YOUR GOAL
Shorten the paragraph starting "I then made it so that" in the moving-circle text below into a short bulleted list that keeps its main facts.

PAGE

--------

I started by rendering a circle and making it move in response to the arrow keys being pressed. It turns out that an object's speed can be simulated by multiplying the time elapsed since the start of a frame by a set value and updating the position each frame. Then, acceleration occurs when this value changes between frames. Given control over acceleration, you could simulate forces such as gravity and drag.

I then made it so that while you are pressing an arrow key, the circle accelerates in that direction. Then, once you let go, drag 'activates' and it decelerates in the opposite direction until its velocity in that axis reaches zero. This worked, but since the x-y components of the object's velocity were independent, they would independently decelerate. This meant that if you accelerated it different amounts on the two axes, the object would suddenly change direction when decelerating, which is not very Newtonian.

--------

DATA EXCERPT
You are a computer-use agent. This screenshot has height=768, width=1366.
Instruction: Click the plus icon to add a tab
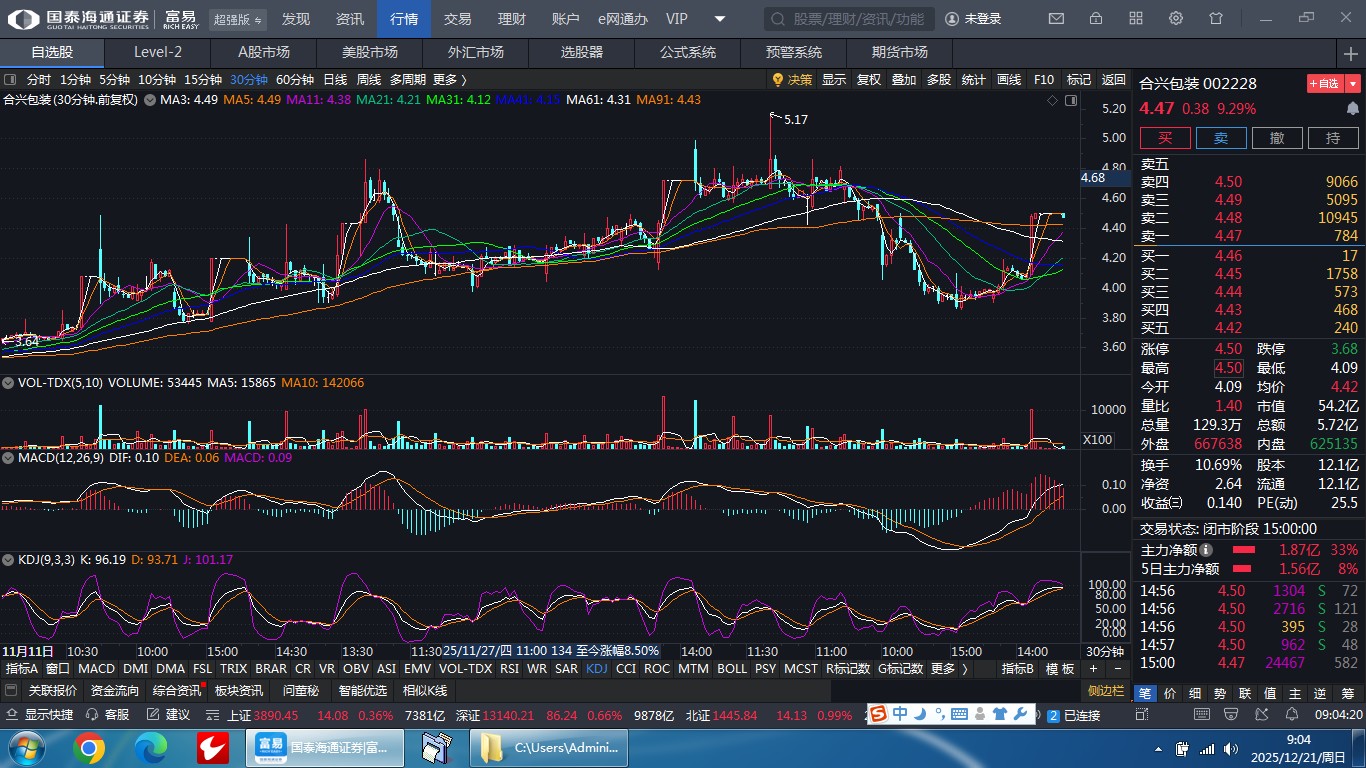pos(1351,53)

--------

TASK ANSWER
- While an arrow key is held, the circle accelerates in that direction.
- When the key is released, drag activates and slows the circle in the opposite direction until its velocity on that axis reaches zero.
- This worked, but the x and y parts of the velocity slowed down independently.
- If the circle was accelerated by different amounts on the two axes, it would suddenly change direction while slowing, which is not very Newtonian.